JOB 1 –
Answer these questions from the Viper 5901 trunk release thread:
(a) According to the manual, how long should the trunk release button be held, and how long does the first poster actually have to hold it?
(b) On older models, how long did jaggerwild have to hold the trunk release button?
(c) What does WilkBoy think the installer forgot to plug back in?
JOB 2 – Retype the part of the Viper 5901 trunk release thread that opens with the words containing "# Viper 5901" and closes with "to activate it.".

# Viper 5901 Trunk Release Questions



## WilkBoy (Nov 1, 2009)

I just had a Viper 5901 installed in my wifes car. The trunk release works different than I expected though and I am having 2 issues. I'm hpping someone who has this feature can tell me how theirs works.

1. I must press the unlock (disarm) button, and then the trunk release. If I just press the trunk release the remote reports it has opened but does not. I have noticed if I don't press the unlock button, but press the trunk release a second time it will do it (and disarm the alarm). It seems as though pressing the unlock button, or pressing the trunk release button the first time "wakes up" the alarm, and then the second time actually does it.

2. It must hold the button for a lot longer than the manual says. The manual says it should take 1.5 seconds, but I have to hold it more like 5 or 6 seconds to activate it.

When the installed showed me the operation of the unit he explained I must do this unlock and then pop the trunk sequence, and that it is slow to pop but it doesn't make sense to me. I am thinking it's not quite installed right but he didn't have the time to figure it out.

Thanks!


----------



## jaggerwild (May 21, 2007)

> I am thinking it's not quite installed right but he didn't have the time to figure it out.


 I think that pretty much says it all, you paid good money to have it done right so take it back as it was not. Only reason I could see that you have to do this is if the trunk tripped the alarm off. I know on older models i would have to hold the trunk release button for three seconds BUT if the book says less than.....
It may just need to be programmed correctly for the release to work instantly, again the installer should know this and have done it.


----------



## WilkBoy (Nov 1, 2009)

Yeah, I have been looking through the installer and user manual but couldn't find anything that would point to that. It seems pretty simple in the installer manual for this feature. I noticed last night I think he forgot to plug the dimmer switch for the dash back in, so I'm going to take the car back. At the same time I'm going to push him to call Vipers support to see what's what they say. They are an authorized Viper installer so I think they would have access to Viper's support.


----------

DATA PROVIDED –
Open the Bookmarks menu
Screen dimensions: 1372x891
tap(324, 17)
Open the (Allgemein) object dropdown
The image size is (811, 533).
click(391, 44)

EXERCISE SOLUTION 1 –
(a) The manual says 1.5 seconds, but the poster has to hold it more like 5 or 6 seconds.
(b) Three seconds.
(c) The dimmer switch for the dash.

EXERCISE SOLUTION 2 –
# Viper 5901 Trunk Release Questions



## WilkBoy (Nov 1, 2009)

I just had a Viper 5901 installed in my wifes car. The trunk release works different than I expected though and I am having 2 issues. I'm hpping someone who has this feature can tell me how theirs works.

1. I must press the unlock (disarm) button, and then the trunk release. If I just press the trunk release the remote reports it has opened but does not. I have noticed if I don't press the unlock button, but press the trunk release a second time it will do it (and disarm the alarm). It seems as though pressing the unlock button, or pressing the trunk release button the first time "wakes up" the alarm, and then the second time actually does it.

2. It must hold the button for a lot longer than the manual says. The manual says it should take 1.5 seconds, but I have to hold it more like 5 or 6 seconds to activate it.